There are all indications that Ghana might be grooming its homegrown insurgency in the name of Western Togoland. What appeared to be a joke by a few disgruntled people is assuming alarming proportions; if what the so-called Western Togoland insurgents inflicted on some parts of Volta Region in late September is to be taken seriously.  If we didn’t take them seriously, we must now do so.

On September 25, 2020 a group of young rebels brazenly invaded some police stations arrested and detained some officers and confiscated their guns and vehicles. Thereafter, the armed men demanding the secession of Western Togoland from Ghana blockaded major entry points to the Volta Region of Ghana on the morning of September 25, 2020. One of the roads blocked was the strategic Aflao border road, which serves ECOWAS countries, including Togo, Benin, Nigeria and Cote d’Ivoire.
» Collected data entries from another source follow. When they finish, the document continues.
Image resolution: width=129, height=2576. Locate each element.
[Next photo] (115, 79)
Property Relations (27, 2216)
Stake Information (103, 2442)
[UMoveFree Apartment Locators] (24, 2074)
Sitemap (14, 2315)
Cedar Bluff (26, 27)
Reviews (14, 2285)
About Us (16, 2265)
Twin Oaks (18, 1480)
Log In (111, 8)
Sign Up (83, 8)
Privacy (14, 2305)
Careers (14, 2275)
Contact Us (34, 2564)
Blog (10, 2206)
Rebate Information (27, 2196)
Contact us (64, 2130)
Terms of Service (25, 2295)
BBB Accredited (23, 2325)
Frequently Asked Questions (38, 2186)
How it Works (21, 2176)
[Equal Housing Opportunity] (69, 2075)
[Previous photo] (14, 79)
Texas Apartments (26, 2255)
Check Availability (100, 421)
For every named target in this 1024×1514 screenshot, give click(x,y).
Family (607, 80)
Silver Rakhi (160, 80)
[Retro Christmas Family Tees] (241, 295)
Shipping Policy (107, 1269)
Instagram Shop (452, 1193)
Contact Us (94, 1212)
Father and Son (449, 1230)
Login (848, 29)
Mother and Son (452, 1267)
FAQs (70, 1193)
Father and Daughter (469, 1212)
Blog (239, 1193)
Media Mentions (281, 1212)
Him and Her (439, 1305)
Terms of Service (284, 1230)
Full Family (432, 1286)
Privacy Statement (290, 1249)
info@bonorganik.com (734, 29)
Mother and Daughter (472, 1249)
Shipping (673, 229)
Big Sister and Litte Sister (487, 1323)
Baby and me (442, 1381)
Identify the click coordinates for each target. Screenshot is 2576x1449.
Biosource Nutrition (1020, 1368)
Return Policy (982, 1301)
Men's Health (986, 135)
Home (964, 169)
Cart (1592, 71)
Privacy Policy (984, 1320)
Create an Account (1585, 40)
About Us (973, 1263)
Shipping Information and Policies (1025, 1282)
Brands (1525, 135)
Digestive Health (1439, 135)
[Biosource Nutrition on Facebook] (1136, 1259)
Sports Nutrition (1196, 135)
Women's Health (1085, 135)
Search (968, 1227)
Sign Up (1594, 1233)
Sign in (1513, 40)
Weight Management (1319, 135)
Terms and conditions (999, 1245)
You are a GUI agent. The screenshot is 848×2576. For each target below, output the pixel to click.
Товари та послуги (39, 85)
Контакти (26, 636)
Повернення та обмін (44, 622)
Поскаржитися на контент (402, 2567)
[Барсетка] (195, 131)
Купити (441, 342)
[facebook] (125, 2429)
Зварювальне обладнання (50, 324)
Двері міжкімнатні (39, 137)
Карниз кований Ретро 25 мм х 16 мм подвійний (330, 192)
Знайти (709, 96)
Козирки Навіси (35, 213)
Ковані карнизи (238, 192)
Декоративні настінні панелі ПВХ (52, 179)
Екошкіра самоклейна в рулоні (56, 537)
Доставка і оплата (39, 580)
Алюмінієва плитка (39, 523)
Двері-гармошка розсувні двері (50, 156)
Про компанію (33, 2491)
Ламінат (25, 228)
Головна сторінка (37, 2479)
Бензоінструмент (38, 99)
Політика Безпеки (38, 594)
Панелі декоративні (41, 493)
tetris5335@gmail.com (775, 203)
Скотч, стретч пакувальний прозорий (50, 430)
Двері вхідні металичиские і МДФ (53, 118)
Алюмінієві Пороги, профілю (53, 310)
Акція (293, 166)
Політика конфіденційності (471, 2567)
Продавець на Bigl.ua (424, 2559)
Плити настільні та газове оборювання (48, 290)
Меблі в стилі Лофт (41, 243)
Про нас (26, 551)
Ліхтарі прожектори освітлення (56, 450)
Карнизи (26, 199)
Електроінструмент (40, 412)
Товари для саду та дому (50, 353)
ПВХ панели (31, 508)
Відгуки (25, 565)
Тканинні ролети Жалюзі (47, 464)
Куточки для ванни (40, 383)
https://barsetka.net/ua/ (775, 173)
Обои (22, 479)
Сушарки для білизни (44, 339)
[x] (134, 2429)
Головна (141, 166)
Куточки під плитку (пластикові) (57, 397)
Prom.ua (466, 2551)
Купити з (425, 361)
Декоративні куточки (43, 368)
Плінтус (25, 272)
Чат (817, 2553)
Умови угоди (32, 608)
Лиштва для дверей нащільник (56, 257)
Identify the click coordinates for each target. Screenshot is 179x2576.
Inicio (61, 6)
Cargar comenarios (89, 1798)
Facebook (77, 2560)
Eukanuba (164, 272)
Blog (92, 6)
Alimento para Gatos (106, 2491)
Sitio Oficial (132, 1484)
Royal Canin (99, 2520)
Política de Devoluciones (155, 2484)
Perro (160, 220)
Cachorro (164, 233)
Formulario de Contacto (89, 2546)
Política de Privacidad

Thus, the attack was not only calculated to undermine the economy and security of Ghana , but ECOWAS as well. Subsequent acts of burning state-owned STC buses and disrupting the movement of people from Ho, the Volta regional capital to Accra could not be a mere security, but an economic assault as well.

 What are they demanding?

In 1955 the United Nations Visiting Mission to the Trust Territories of Togoland recommended that Togoland under United Kingdom Trusteeship should be administered as an integral part of the Gold Coast, with which it shares a common legislature, common budget, common administrative and technical services and common government machinery and political institutions at the central, regional and local levels. The report noted that the “Under present arrangements, the administrative union of the territories is complete for all practical purposes of day-to-day government, the Northern Section of the Trust Territory forming a part of the Northern Territories Region of the Gold Coast, while the Southern Section is combined with neighbouring areas of the Gold Coast Colony to form the Trans-Volta Togoland Region. Thus, the question of the so-called  Western Togoland becoming autonomous after 50  years or any time they choose had been settled as early 1955 before Ghana became independence.

Development agenda

Some analysts have attributed the stance of the separatist to under development and lack of opportunity in the that part of the country. Such comments remain unsubstantiated, yet those pushing the agenda have been able to peddle such falsehood to the point of some youth believing that they have been marginalized and the only way they can possibly get opportunities is for the Volta region to break away from the larger.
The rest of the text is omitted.